Given a Typst file as a string and an index into that string, is there a good way to programmatically (in any language) identify whether it’s in markup, code, or math mode?
let s = "a $ #{ b + 1 } c $"
mode(s, 0) // "a" --> "markup"
mode(s, 7) // "b" --> "code"
mode(s, 15) // "c" --> "math"
Possible solutions
Write a custom parser that only handles transitions between modes
Use an existing grammar, such as tree-sitter-typst
Fork the Typst parser
???
for reference, this is how tinymist does it (I presume)
math,
comment,
markup,
code,
string: stringContent,
raw,
rest,
} = edit.newText;
const newText = kind === "by-mode" ? rest || "" : "";
const res = await vscode.commands.executeCommand<
[{ mode: "math" | "markup" | "code" | "comment" | "string" | "raw" }]

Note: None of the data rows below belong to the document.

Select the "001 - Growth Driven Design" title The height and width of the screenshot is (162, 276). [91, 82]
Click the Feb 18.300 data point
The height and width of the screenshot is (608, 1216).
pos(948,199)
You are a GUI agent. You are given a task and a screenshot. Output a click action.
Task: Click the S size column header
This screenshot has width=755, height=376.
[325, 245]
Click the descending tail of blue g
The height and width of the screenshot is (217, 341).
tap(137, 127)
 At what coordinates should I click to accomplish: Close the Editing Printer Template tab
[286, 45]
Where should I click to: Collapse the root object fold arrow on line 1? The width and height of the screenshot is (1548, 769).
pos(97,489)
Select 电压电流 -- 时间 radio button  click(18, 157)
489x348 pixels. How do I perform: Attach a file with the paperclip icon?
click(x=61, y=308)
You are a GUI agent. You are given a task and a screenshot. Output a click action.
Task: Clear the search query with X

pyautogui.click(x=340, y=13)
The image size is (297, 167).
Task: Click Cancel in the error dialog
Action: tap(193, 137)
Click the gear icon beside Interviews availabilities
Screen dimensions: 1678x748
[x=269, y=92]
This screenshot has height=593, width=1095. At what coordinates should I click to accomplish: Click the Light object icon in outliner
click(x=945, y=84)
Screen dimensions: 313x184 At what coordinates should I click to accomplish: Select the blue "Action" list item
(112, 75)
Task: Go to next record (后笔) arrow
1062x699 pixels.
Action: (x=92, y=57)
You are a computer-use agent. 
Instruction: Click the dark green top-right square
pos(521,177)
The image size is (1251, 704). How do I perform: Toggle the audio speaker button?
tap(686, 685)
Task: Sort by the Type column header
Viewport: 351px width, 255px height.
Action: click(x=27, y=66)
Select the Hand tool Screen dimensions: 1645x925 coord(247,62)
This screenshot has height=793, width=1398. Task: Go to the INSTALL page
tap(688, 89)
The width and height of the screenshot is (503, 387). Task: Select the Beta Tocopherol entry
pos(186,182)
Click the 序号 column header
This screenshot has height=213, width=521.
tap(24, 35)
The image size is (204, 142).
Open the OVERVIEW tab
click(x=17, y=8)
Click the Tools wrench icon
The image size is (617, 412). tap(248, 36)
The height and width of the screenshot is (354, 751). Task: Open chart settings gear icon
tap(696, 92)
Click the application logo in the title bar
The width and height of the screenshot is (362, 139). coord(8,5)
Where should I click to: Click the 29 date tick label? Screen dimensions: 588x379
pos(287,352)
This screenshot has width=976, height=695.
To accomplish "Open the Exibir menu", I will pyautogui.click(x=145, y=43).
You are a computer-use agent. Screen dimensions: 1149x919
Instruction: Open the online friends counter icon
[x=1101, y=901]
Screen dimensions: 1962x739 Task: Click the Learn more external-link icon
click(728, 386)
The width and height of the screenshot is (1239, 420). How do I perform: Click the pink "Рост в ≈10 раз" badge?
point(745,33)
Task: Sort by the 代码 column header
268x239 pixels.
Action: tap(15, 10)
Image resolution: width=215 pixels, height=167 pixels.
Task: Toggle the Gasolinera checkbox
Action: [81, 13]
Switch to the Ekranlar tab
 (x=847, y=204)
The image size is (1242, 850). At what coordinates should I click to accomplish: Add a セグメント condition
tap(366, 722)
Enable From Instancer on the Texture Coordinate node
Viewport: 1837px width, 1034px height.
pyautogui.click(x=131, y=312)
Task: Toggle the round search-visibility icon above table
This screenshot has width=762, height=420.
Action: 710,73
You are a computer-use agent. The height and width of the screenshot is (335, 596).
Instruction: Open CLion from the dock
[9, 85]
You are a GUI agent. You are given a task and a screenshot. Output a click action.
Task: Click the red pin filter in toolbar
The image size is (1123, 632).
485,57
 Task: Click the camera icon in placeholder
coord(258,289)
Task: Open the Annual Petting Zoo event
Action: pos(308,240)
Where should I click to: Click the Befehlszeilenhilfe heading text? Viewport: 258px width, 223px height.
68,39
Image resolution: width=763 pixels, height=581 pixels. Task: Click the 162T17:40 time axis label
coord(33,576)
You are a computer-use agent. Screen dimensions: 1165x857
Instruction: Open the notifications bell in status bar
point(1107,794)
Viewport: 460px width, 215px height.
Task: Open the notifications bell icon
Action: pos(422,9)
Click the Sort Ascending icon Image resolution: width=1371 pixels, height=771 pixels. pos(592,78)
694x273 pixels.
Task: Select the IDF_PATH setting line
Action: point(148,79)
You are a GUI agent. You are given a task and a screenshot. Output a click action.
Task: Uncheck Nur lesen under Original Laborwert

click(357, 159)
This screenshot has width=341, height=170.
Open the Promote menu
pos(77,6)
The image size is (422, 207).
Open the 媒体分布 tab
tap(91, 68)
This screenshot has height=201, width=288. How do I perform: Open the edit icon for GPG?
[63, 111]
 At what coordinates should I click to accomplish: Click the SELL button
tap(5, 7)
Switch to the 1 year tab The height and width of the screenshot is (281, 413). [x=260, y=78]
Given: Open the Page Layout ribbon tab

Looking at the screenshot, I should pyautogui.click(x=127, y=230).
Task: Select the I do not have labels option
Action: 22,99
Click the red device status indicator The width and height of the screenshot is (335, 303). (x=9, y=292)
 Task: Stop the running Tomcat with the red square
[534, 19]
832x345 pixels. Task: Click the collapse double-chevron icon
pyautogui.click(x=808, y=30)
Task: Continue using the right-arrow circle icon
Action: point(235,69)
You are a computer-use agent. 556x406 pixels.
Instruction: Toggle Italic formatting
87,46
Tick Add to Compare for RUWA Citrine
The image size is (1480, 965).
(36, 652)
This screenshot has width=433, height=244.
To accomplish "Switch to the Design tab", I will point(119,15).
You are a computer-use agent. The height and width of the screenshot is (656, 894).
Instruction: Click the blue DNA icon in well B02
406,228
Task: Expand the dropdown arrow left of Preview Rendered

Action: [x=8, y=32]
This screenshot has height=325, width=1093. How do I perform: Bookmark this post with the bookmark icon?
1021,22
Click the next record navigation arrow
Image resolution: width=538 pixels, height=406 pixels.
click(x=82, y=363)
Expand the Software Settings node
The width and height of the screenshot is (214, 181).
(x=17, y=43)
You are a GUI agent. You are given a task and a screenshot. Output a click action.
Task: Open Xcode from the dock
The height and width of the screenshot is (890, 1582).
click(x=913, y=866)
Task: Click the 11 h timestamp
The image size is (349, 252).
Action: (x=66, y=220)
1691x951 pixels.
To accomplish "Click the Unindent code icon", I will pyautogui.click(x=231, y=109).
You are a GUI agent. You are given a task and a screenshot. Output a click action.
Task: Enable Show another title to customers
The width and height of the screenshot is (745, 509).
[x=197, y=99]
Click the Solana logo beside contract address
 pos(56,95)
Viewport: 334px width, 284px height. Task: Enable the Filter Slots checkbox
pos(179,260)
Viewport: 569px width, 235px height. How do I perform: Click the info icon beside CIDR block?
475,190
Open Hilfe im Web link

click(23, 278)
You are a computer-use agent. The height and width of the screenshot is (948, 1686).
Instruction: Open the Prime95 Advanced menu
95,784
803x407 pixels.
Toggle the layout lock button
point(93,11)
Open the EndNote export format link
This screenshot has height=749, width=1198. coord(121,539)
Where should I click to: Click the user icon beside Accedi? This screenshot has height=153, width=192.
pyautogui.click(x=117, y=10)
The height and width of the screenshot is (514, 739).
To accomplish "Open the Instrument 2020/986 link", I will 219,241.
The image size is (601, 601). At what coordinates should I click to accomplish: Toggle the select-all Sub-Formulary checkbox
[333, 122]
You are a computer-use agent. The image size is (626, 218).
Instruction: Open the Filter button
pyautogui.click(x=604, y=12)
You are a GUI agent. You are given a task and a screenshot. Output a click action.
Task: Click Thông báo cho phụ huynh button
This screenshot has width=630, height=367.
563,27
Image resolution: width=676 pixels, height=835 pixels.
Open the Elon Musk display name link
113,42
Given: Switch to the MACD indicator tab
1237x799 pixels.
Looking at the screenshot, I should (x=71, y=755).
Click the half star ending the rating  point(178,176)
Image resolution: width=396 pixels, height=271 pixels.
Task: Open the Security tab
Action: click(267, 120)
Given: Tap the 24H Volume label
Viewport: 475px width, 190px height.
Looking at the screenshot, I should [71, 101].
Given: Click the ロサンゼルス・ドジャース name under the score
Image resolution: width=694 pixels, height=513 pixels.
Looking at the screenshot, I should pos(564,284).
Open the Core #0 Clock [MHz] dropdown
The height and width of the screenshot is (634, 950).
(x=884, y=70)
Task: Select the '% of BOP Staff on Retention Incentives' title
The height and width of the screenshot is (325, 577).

>("tinymist.interactCodeContext", {
textDocument: {
uri: activeDocument.uri.toString(),
},
query: [
{
kind: "modeAt",
position: {
line: selectionStart.line,
Alternatively, you can also take a loot at Is there a prism language definition for Typst? , but there are issues with nested scopes.
2 Likes
tinimist is a great lead, thank you! It looks like it locates the leaf node of the Typst syntax tree , matches the node kind on whether it has a known mode , and traverses the parent nodes until finding a match.
I’m still curious if there are other implementations out there, but it seems like this one is both well-done, widely used, and will be kept updated.
I think a full parse is necessary to identify the current mode with certainty. No shortcuts here.
1 Like